The agentic design and multi-objective RL confer several robustness properties:

• Cross-environment applicability: DynaSearcher maintains accuracy and efficiency when ported across dense document corpora, dynamic web indices, and different KG backends.
• Scalability with model and corpus size: The penalty mechanism and structured KG filtering adapt to increased information volumes, preserving efficient reasoning trajectories under scale.
• Ablation Analysis: Removal of KG filtering or information gain rewards demonstrably degrades both retrieval efficiency and answer quality, confirming that both components are essential to robust performance. The agent's ability to autonomously modulate retrieval granularity avoids overfitting to static IR environments.

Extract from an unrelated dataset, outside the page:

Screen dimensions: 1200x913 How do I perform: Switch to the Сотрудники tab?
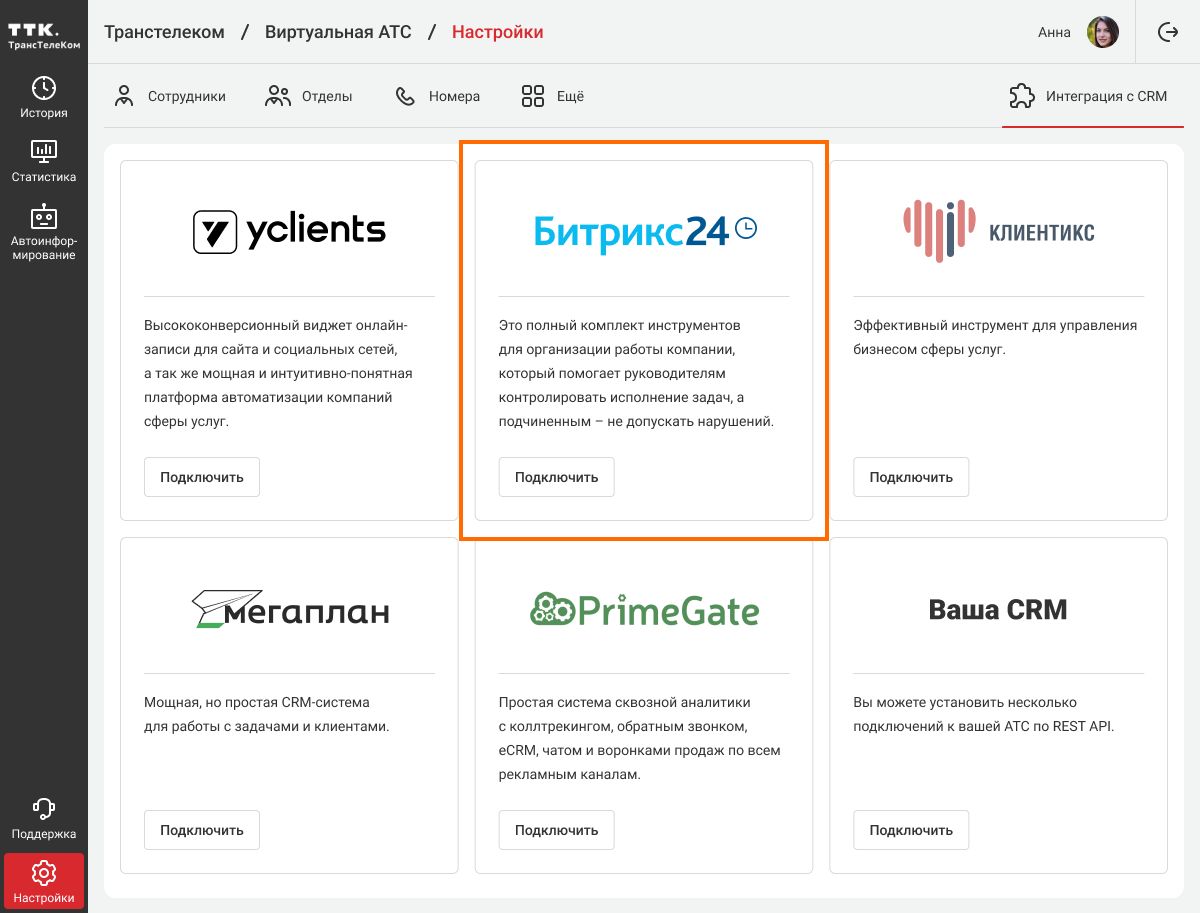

6. Applications and Implications

Several practical and research implications arise from DynaSearcher’s design:

• Complex Multi-Hop QA: DynaSearcher is particularly suited for multi-hop settings that require explicit entity/relation chaining (e.g., biomedical, legal, scientific, or encyclopedic question answering).
• Retrieval-Augmented Generation: The framework can be adapted for generation tasks requiring structured factual grounding, such as knowledge-based summarization or answer synthesis.
• Extensible to Multimodal/Structured Sources: The system architecture admits extension to richer structured resources (tables, graphs, images), enabling broader types of agentic reasoning.
• Agentic Search Automation: DynaSearcher’s autonomous reasoning and search strategy selection point toward future search agents that balance answer quality, factuality, and efficiency in real-world and resource-constrained settings.
• Research Directions: The demonstrated utility of multi-reward RL in training retrieval-augmented agents suggests further exploration of richer objective spaces, potentially including uncertainty or user preference signals.

Summary Table: Core DynaSearcher Innovations

Component	Role	Impact
Dynamic KG Integration	Guides reasoning with explicit facts/entities	Factual consistency, reduced hallucination
Multi-Reward RL	Balances answer, retrieval, and efficiency goals	High QA accuracy, efficient trajectories
Iterative Agentic Loop	"Think → Search → Retrieve → Answer" cycles	Redundancy minimized, subgoal composition
KG Filtering Module	Prunes irrelevant subgraphs before LLM reasoning	Robustness, information focus

DynaSearcher exemplifies a retrieval-augmented LLM agent distinguished by explicit knowledge graph integration, multi-reward RL optimization, and robust adaptation to diverse search environments and tasks (Hao et al., 23 Jul 2025).